These thoughts of mine sound ironic and ridiculous written down on paper just the way, so many times, they go for a walk in my mind and seem to be taking their time. And if I would not tell them it is late and they have to go home, they would even give a big party inviting all their best friends. In the meantime, I would be asking myself why can't I change the circumstances and how come God seems to be deaf, absent, unfair and incapable.
But is there anything fair in this world? Would it be fair that any expectation that crosses my heart would come to life, where there are others who long for water? How would I ever depend on God if it be so? Would it be fair that I would think I deserve something, where there are others who seem to never be deserving to be able to walk, or talk, or think? How would I ever be thankful otherwise?

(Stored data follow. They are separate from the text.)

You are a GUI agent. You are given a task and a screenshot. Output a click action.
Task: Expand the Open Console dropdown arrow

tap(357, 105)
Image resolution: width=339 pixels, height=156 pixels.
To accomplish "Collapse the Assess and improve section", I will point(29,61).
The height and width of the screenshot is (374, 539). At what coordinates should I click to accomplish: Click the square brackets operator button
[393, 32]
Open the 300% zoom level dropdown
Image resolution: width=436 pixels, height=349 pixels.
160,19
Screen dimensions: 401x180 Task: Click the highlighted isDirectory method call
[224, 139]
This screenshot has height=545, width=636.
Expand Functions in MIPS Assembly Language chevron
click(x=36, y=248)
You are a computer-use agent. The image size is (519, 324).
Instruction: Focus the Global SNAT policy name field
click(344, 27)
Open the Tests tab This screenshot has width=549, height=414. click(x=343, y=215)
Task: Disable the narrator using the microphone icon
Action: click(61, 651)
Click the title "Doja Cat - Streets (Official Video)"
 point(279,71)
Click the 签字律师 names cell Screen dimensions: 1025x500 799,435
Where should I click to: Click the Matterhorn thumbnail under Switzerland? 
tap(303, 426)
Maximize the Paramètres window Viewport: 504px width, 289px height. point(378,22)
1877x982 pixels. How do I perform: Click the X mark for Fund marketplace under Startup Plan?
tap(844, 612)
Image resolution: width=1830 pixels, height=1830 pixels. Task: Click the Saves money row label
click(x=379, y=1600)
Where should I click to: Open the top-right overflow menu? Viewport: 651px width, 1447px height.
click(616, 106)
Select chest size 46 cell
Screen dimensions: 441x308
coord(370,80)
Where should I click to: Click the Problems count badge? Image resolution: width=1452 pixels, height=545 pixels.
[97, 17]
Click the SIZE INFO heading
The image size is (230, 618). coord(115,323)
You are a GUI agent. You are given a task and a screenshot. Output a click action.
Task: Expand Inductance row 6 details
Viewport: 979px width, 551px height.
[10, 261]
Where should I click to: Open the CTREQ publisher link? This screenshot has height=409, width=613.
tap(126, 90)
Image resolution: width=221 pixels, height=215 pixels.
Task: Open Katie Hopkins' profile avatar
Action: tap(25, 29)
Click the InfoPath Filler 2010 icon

We built ourselves a world that forbids us to be "deserving" people, un unfair land that has fallen short of the favor of God. And I will never win anything standing against, brainstorming on how to trick God's sovereignty, on how to make my plans more vivid than a sketch on a paper. This fight on my own power would only give birth to bitterness, lack of trust and unbelief. There is no winner, but God, because He's God "in heaven and does whatever He pleases" (Psalm 115:3). The best thing I could do is be on His side; crumple my foolish sketch with humility and gratitude; stop asking myself if the Holy God is unfair or unfair is this guilty and sinful world that acknowledges God only when is convenient. One day I could care less of this vapor that has been my life, of its tears, of its "hunger", of its fulfillments and laughters. None will matter at all, except if I finished being on the side of the One who will always win!